→ WORK REQUIRED:
From the article on the Luxembourg-Ville police station, pull out word for word the passage between "Public safety" and "service in 2025.", inclusive.

Public safety
Luxembourg-Ville Police Station Moves to 24/7 Operations From 1 May 2026
The Grand Ducal Police announced that, from Friday 1 May 2026, the Luxembourg-Ville police station has moved to 24-hour, seven-day-a-week operations. The change is part of a broader effort to strengthen visible police presence in strategic locations across the capital, which began with the Gare-Hollerich station's move to 24/7 service in 2025.
What 24/7 actually changes
Three things. Walk-in service for citizens is now available at any hour rather than only during weekday office hours and selected weekend windows. Officer deployment from the station can be sustained around the clock, reducing the time required for patrols to return to base for handover. And response time to incidents in central Luxembourg City is, on average, faster, particularly during the late-night hours that have historically been the gap in coverage.

→ RECORDS:
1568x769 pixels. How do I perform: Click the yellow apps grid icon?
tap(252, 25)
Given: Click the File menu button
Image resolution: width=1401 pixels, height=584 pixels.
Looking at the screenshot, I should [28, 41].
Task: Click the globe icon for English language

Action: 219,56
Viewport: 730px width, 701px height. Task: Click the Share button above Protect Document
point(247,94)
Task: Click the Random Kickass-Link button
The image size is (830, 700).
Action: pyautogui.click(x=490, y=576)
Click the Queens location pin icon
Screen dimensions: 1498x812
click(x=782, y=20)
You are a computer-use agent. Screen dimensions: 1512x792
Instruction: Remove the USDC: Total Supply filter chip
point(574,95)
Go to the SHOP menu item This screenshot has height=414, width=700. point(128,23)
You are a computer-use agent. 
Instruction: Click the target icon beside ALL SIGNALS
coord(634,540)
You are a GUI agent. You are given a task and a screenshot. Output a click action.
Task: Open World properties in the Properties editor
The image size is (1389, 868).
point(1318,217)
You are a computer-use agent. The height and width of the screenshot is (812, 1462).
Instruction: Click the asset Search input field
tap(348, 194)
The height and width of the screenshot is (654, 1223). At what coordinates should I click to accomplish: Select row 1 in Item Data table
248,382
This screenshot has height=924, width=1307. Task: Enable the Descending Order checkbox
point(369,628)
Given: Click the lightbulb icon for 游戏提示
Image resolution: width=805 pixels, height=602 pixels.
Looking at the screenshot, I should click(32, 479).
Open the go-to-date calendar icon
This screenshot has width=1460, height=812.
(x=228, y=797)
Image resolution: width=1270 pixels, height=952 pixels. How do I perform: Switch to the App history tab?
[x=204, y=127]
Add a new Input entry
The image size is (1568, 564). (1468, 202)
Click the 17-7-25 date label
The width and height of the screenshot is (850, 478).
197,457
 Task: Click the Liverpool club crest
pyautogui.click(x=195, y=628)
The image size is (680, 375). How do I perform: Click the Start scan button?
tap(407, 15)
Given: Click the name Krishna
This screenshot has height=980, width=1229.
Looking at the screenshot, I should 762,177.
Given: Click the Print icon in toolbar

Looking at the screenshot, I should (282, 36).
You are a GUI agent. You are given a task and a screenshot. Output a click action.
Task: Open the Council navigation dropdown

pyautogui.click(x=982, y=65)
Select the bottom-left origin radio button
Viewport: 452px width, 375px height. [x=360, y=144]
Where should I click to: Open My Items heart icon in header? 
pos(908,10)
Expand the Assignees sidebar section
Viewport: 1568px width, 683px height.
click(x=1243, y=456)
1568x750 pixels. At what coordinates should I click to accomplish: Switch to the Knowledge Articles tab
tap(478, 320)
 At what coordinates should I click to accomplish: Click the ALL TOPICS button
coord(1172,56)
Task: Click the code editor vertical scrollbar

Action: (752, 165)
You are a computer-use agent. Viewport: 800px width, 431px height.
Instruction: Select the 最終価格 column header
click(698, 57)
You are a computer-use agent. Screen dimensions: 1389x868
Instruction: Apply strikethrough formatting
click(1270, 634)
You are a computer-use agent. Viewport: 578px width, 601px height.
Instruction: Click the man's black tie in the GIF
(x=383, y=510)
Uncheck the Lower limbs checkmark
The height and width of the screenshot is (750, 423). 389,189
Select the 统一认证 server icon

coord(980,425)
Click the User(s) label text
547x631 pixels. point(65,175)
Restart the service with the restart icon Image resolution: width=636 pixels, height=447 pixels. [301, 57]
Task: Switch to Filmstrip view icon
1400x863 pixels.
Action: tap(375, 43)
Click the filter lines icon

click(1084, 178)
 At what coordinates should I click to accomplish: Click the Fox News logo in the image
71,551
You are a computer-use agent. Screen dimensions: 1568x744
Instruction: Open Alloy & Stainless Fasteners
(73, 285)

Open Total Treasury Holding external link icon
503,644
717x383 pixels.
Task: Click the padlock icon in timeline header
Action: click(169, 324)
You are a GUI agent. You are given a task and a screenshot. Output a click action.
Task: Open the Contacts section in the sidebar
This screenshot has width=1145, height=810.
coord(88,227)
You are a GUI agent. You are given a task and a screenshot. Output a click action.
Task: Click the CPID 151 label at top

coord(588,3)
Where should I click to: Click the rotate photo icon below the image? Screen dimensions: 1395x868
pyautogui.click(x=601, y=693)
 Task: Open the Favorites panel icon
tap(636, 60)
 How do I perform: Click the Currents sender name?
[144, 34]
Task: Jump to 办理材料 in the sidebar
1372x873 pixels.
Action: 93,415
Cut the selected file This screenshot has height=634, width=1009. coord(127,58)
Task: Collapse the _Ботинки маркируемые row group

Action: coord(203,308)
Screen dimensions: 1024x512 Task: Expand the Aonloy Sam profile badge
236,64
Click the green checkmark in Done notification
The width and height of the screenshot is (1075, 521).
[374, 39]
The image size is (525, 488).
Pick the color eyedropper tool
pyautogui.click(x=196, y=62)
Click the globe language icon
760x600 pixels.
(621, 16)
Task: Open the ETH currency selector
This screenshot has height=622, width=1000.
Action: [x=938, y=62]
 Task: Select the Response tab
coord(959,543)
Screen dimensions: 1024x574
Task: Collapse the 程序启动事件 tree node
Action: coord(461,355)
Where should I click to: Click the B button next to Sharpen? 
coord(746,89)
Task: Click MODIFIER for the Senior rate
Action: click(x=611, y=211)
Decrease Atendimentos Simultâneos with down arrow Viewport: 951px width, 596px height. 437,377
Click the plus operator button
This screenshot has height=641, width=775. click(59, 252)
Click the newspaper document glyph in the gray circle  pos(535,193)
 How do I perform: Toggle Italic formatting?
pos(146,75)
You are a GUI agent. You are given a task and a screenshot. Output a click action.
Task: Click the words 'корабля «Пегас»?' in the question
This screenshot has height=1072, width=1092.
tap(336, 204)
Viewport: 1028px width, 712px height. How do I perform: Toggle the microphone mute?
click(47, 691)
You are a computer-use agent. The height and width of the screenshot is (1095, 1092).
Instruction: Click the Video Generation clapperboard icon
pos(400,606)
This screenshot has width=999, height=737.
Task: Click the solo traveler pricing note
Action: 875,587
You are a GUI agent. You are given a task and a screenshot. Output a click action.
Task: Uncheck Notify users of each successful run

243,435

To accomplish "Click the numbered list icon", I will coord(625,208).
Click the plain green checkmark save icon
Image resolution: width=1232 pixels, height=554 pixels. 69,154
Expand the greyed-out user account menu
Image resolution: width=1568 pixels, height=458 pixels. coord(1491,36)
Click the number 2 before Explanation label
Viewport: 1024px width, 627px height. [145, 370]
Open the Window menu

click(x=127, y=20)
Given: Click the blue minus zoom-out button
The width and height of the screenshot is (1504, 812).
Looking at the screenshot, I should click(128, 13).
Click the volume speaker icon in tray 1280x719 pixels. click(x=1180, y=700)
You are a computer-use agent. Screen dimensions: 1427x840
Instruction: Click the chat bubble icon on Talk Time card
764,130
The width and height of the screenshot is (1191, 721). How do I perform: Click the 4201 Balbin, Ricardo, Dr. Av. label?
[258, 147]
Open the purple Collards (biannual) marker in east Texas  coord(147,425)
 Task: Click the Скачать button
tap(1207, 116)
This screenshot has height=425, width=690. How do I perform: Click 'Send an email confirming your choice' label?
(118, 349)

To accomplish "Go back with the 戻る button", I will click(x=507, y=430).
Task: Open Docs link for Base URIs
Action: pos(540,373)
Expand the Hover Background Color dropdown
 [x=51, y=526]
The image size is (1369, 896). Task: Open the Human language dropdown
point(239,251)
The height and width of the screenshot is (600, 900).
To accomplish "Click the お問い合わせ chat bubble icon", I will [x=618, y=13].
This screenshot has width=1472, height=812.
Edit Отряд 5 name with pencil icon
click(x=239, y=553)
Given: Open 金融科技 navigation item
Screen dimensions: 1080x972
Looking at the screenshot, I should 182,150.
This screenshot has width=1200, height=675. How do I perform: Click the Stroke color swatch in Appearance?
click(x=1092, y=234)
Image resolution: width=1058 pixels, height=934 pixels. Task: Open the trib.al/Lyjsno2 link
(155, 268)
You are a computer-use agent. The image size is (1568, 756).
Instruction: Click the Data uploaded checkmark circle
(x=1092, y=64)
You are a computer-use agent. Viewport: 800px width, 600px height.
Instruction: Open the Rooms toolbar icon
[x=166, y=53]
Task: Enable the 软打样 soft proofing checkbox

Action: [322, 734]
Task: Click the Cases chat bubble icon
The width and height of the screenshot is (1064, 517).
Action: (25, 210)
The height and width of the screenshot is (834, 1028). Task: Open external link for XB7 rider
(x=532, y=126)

→ WRITTEN ANSWER:
Public safety
Luxembourg-Ville Police Station Moves to 24/7 Operations From 1 May 2026
The Grand Ducal Police announced that, from Friday 1 May 2026, the Luxembourg-Ville police station has moved to 24-hour, seven-day-a-week operations. The change is part of a broader effort to strengthen visible police presence in strategic locations across the capital, which began with the Gare-Hollerich station's move to 24/7 service in 2025.